• Work task:
Below are the records; count how many of their lines hold the string "computer" and give the number alone.
START Records for the task
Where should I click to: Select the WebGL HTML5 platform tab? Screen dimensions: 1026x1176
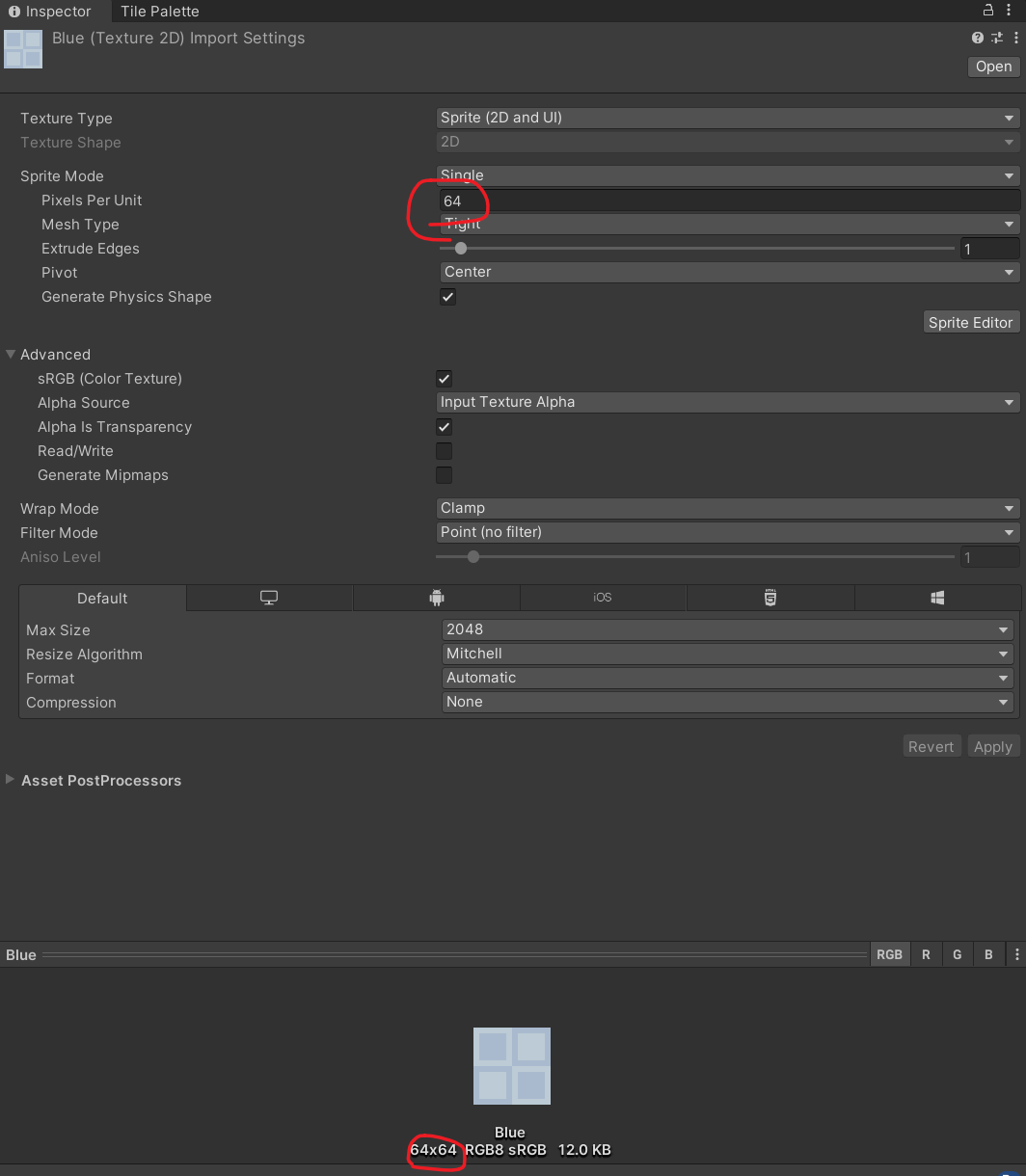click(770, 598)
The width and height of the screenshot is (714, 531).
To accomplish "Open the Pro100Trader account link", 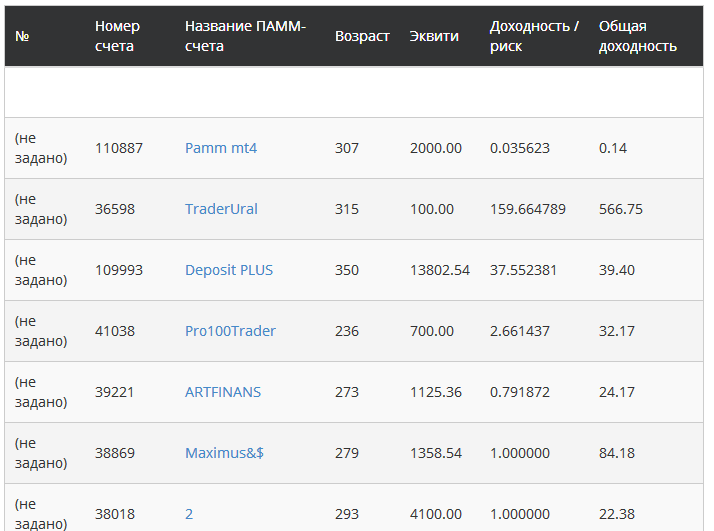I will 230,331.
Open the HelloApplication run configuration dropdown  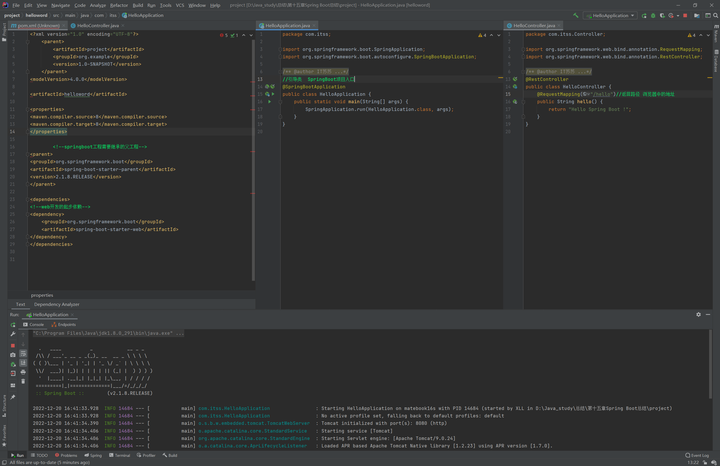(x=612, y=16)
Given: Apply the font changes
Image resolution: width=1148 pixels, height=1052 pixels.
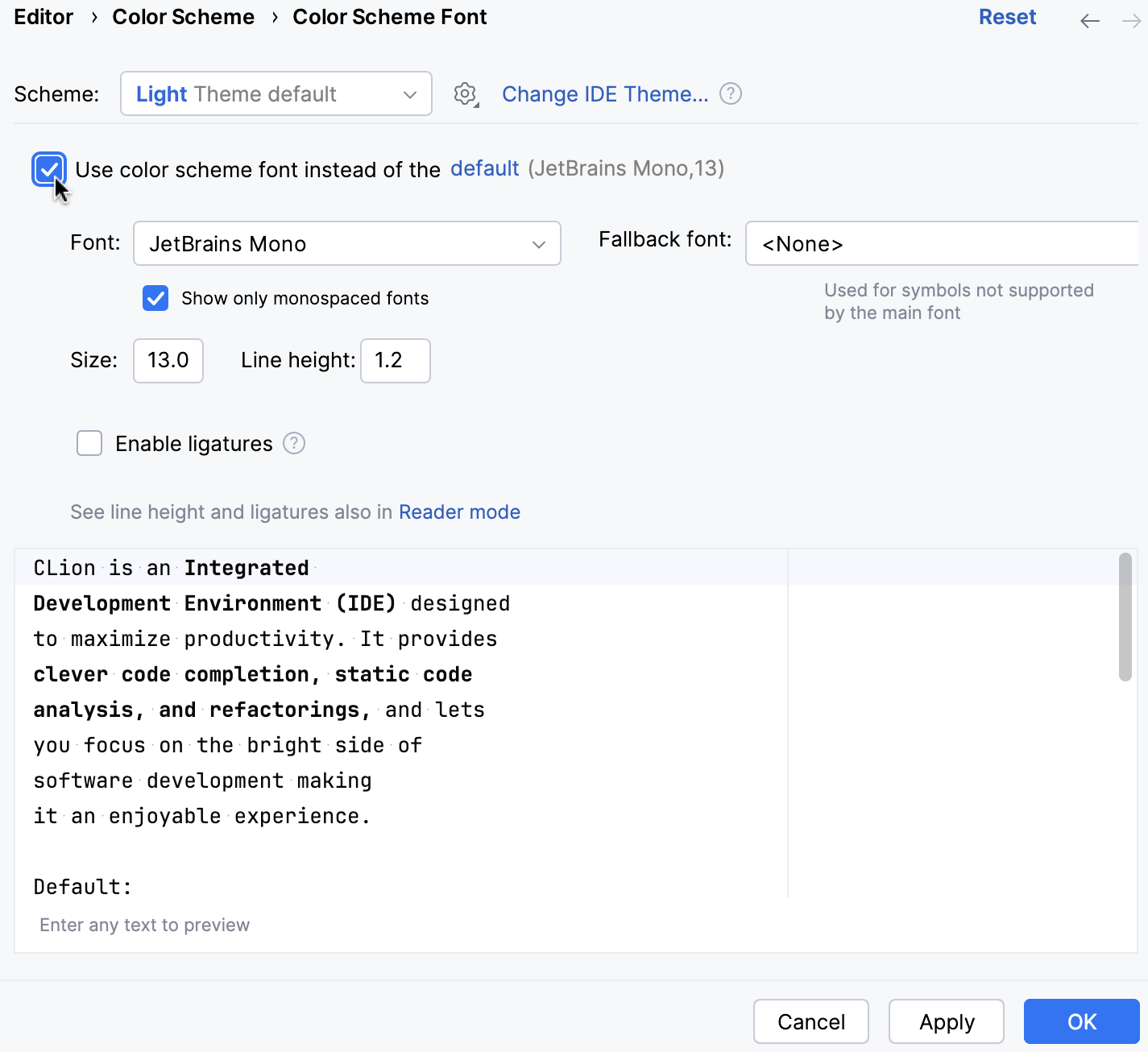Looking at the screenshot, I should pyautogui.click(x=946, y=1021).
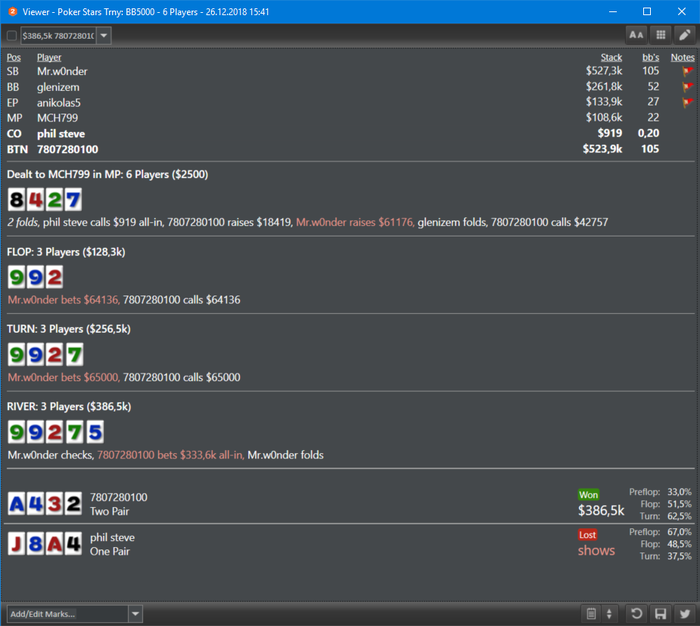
END Records for the task
START Records for the task
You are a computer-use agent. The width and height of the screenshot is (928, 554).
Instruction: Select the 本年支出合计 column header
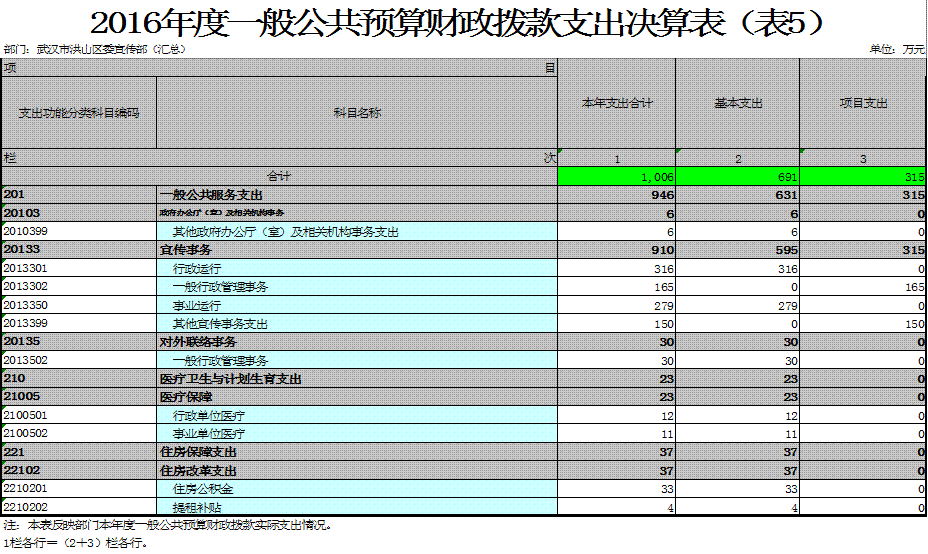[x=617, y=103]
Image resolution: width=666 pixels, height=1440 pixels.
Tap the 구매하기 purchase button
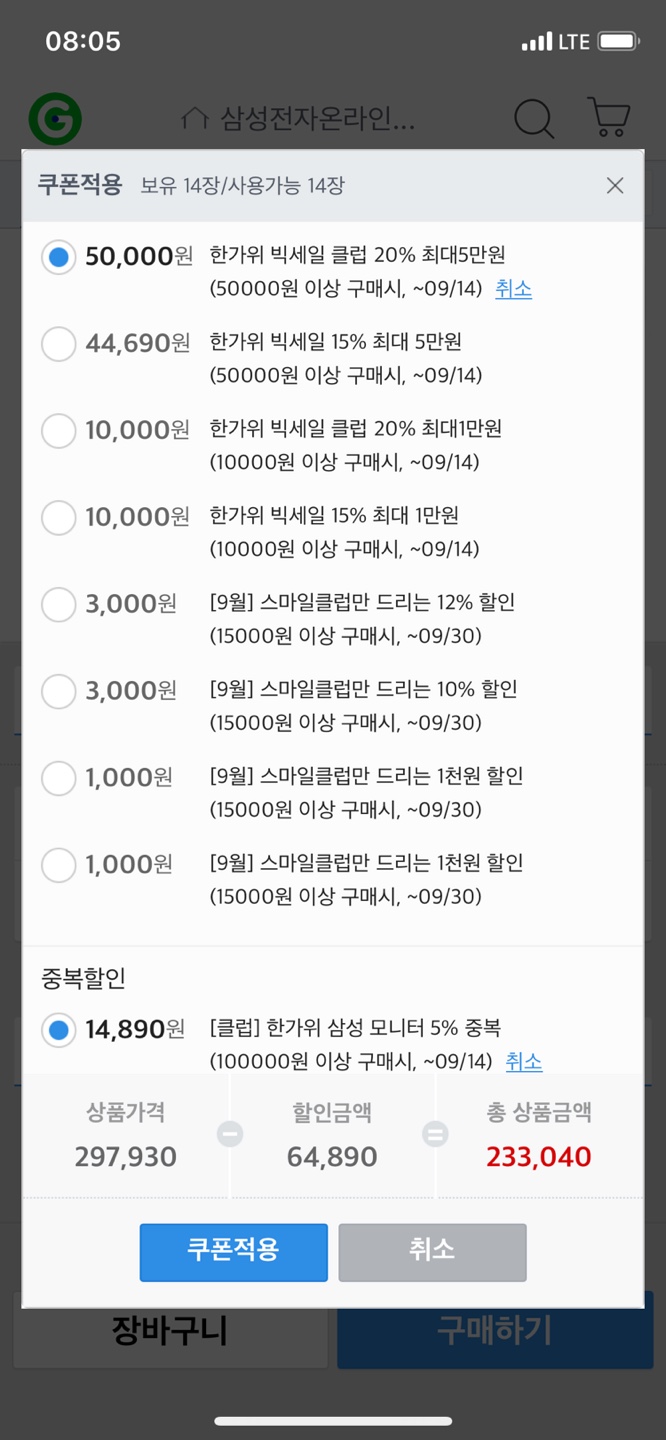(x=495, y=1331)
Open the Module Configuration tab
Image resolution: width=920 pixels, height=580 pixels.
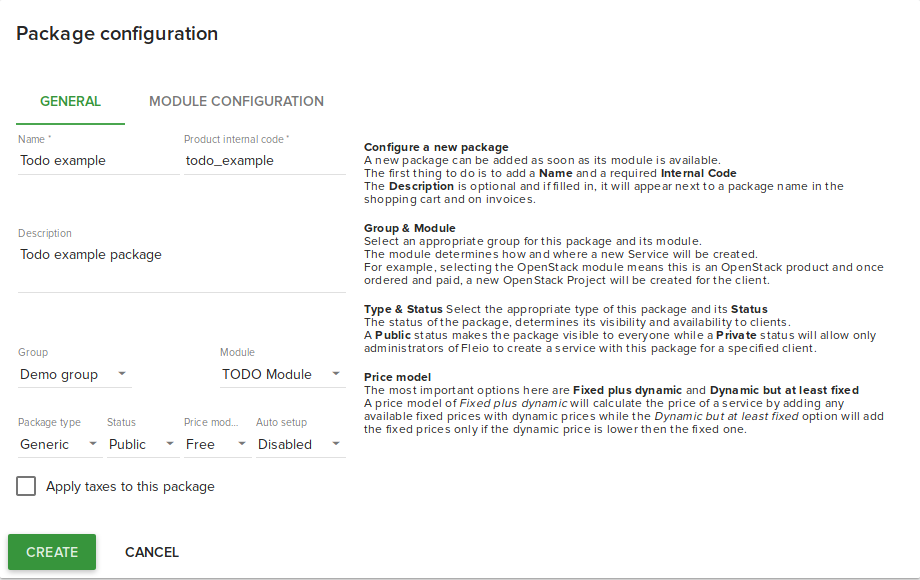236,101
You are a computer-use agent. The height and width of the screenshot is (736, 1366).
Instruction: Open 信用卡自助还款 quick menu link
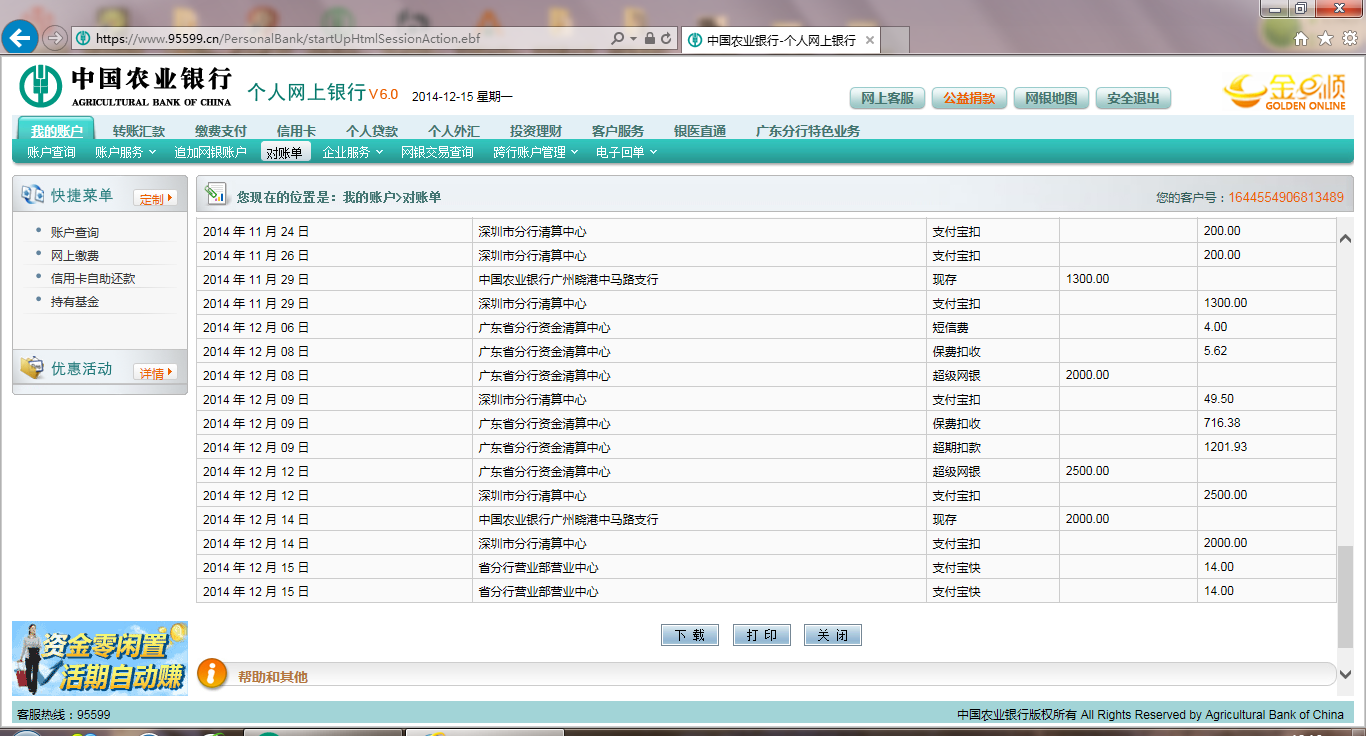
END Records for the task
• Output of the exercise:
2